ビタミンDの欠乏は毛髪周期を不安定にするため、脱毛につながる可能性が高まります。
9、傷の治癒が遅い
ビタミンDは、抗菌ペプチドの産生を促進することで、傷口からの感染症に抵抗します。ビタミンD不足はその機能を低下させて、傷の治癒を遅らせることにもなります。
10、めまい
ビタミンDは、内耳の発達にも必須の物質です。
ビタミンD不足は内耳にも悪影響を及ぼすため、めまいを起こしやすくなります。
11、心臓に問題が生じる
ある臨床研究は、ビタミンD3が血流を改善し、高血圧の改善に役立つことを示しています。
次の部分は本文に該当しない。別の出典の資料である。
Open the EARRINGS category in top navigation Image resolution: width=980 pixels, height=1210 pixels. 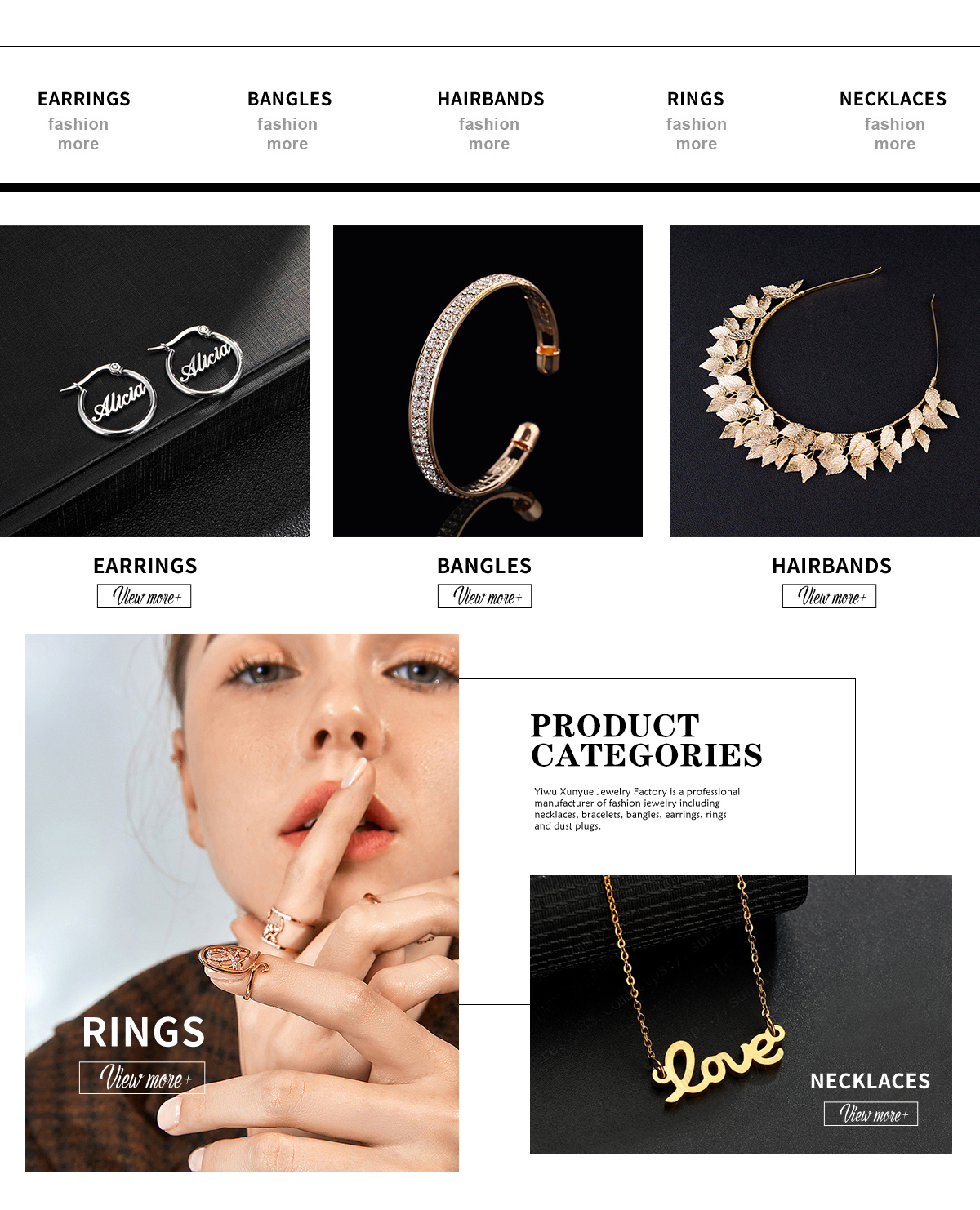pos(84,100)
一方、別の研究では、ビタミンD3が心血管システムの内皮細胞に著しい影響を与えることを発見しました。
それらの知見から、ビタミンD欠乏は心臓に問題を生じさせることが考えられます。
12、体重増加
ビタミンDが体重にどのように関係するかは、まだよく判っていません。
しかし、肥満の人にビタミンD欠乏が多いことをデータは示しています。
13、感染症に罹りやすくなる
複数の疫学研究により、ビタミンD欠乏症は感染症のリスクを高め、特に呼吸器感染症において重症度を高めることが示唆されています。
14、認知機能の低下
ビタミンD欠乏は認知症の発症リスクを高め、認知機能障害を招きやすくなると言われています。
COVID-19と「ビタミンD欠乏症」との関連性
これまでに新型コロナウイルスに感染した人の約80%は、ビタミンDが不足していたことが判明しています。
ビタミンDのレベルは、多くの疾患の発症リスクおよび重症化リスクに、重要な役割を果たすことが判っています。
だからこそ私は、今回のパンデミックが始まった当初から、「ビタミンDレベルを最適化することが、陽性検出率、感染率および死亡率の抑制に効果がある」と考えて来ました。
パンデミック2年となる今日、それが事実であることを示すデータが増えています。
新型コロナウイルスの大流行以前から、「ビタミンDが不足している人は、重篤な病気にかかるリスクが高い」というデータがあったことを、私たちは知っておくべきでしょう。
しかし同じコインの裏側、つまり「ビタミンDを補充すれば、重症患者の病状を改善できる」という仮説については、まだ議論の余地があるかもしれません。